Some entries follow. Reproduce exactly the lines starting at the one with "You are a GUI" and stopping after the one with "DE (13, 2496)".

Records shown —
• • •
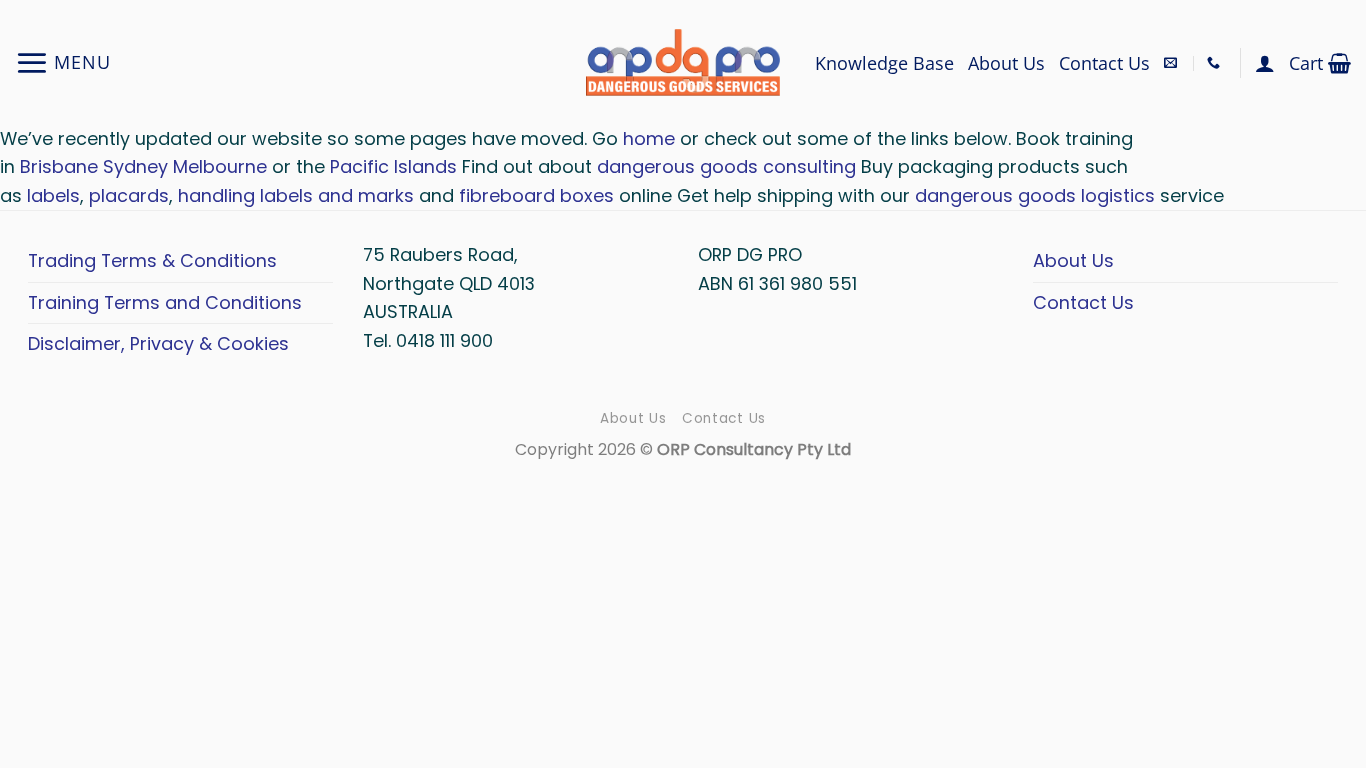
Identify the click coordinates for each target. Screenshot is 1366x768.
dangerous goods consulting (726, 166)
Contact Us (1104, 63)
• • •
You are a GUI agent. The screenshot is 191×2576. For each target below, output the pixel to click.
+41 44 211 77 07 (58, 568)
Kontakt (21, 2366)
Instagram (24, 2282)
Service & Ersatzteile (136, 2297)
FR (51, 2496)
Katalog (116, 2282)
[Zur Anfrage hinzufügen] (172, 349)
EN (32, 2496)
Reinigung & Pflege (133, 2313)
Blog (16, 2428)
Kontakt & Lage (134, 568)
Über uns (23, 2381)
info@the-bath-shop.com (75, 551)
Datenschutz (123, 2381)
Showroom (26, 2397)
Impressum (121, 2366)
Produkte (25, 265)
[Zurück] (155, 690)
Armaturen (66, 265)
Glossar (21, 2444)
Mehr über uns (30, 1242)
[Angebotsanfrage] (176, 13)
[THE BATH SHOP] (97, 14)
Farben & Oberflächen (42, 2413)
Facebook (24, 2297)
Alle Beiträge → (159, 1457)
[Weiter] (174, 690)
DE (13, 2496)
• • •
Exercise output —
You are a GUI agent. The screenshot is 191×2576. For each target below, output the pixel to click.
+41 44 211 77 07 (58, 568)
Kontakt (21, 2366)
Instagram (24, 2282)
Service & Ersatzteile (136, 2297)
FR (51, 2496)
Katalog (116, 2282)
[Zur Anfrage hinzufügen] (172, 349)
EN (32, 2496)
Reinigung & Pflege (133, 2313)
Blog (16, 2428)
Kontakt & Lage (134, 568)
Über uns (23, 2381)
info@the-bath-shop.com (75, 551)
Datenschutz (123, 2381)
Showroom (26, 2397)
Impressum (121, 2366)
Produkte (25, 265)
[Zurück] (155, 690)
Armaturen (66, 265)
Glossar (21, 2444)
Mehr über uns (30, 1242)
[Angebotsanfrage] (176, 13)
[THE BATH SHOP] (97, 14)
Farben & Oberflächen (42, 2413)
Facebook (24, 2297)
Alle Beiträge → (159, 1457)
[Weiter] (174, 690)
DE (13, 2496)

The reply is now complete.